CAMP LEJEUNE North Carolina --
The sound of gunfire cracks through the air as the machine
gun unloads, suppressing the simulated enemy as the Marines advance on the
objective. Focused on the goal, they move quickly across the terrain,
maintaining cover to avoid casualties as they draw steadily closer to their
goal.
Marines with Bravo Company, 2nd Combat Engineer Battalion,
performed a fire and maneuver exercise at a live fire range aboard Camp
Lejeune, North Carolina, June 6, 2015.
“This whole week we’ve been working on our fire [maneuver]
and platoon-size assaults on a company objective,” said Sgt. Christian Sampson,
a combat engineer with B Co. “Today we assaulted a company objective using
three squads working together to collectively attack, breech and occupy the
target.”
The day’s simulation was built around Marines on a patrol
and experiencing an attack from enemy combatants. After taking cover, the teams
began to move forward while alternating covering fire to suppress the enemy.
“We were hit by contact and assaulted through a couple
hundred meters of terrain,” said Cpl. Bryan Hodges, a combat engineer with the
company. “There was an obstacle in our way that we needed to mechanically
breech before sending two assault teams to clear out the entrenched enemy.
After that, we set up a defense until the end of the operation.”
Although the Marines are combat engineers, they continue to
sharpen their combat skills in order to maintain a more cohesive role with the
infantry units they may be attached to while deployed, said Hodges.
“These are infantry skills,” Hodges said. “Even though we
are engineers, we have to know the basics of infantry to help work with them if
we have to be attached to one of their units.
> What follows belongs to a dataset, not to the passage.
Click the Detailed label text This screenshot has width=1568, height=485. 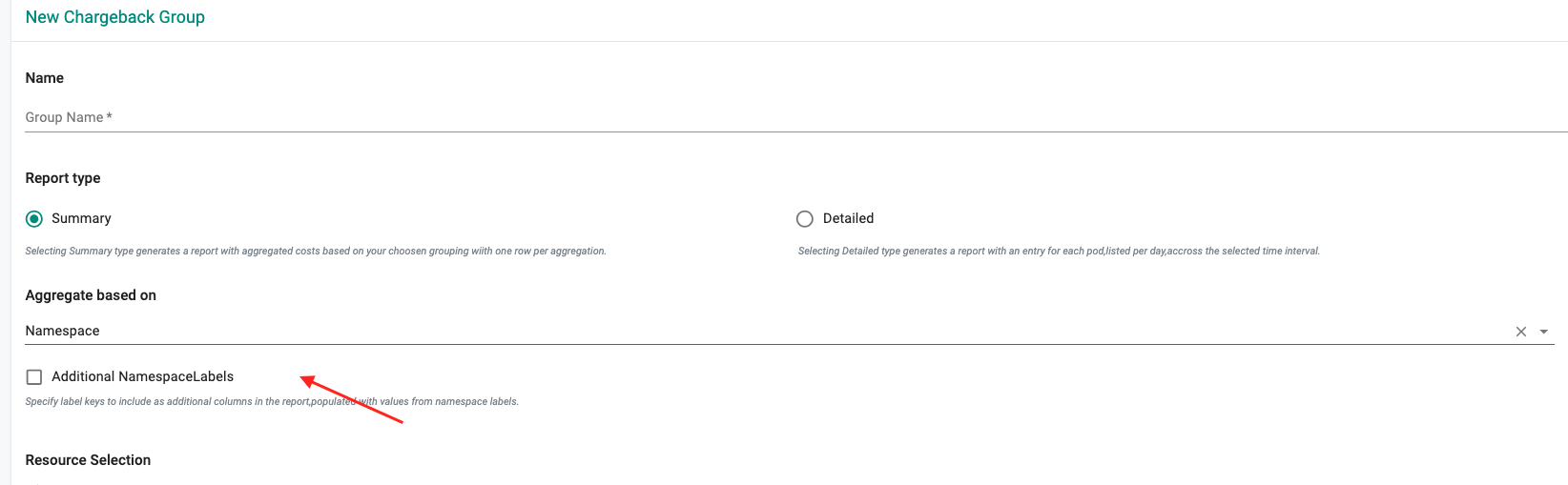click(848, 218)
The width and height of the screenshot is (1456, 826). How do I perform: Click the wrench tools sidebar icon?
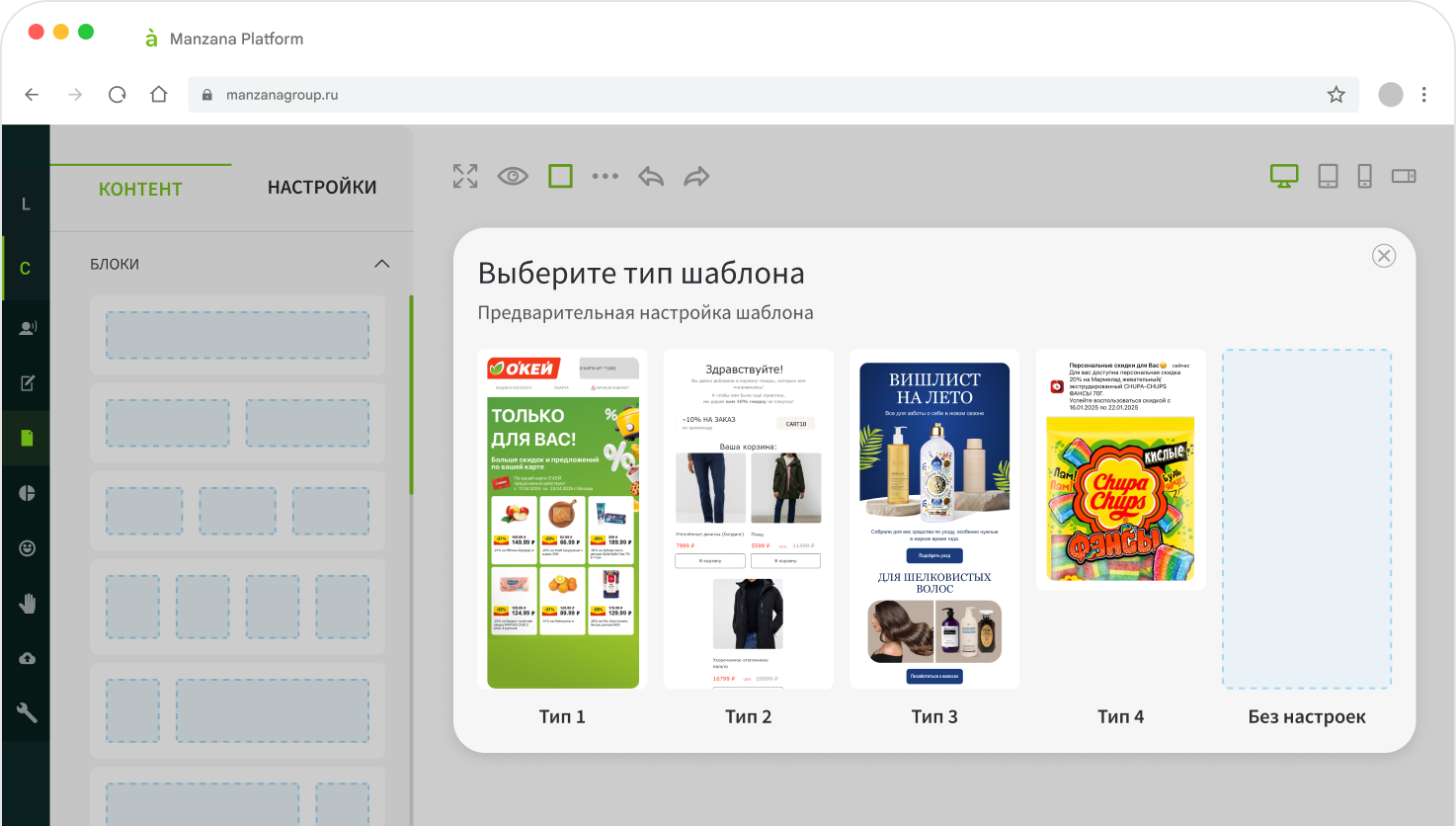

Not having the same basic skills
as infantry is like walking into a foreign country and just expecting to speak
the same language.”
Training together served to better prepare the Marines to
work in a combat zone as well as improve their cohesion and efficiency,
according to Hodges.
“Live-fire maneuver is dangerous,” Hodges said. “Going
through that type of danger together, it helps to show we’re looking out for
each other and we learn to depend on our Marines.”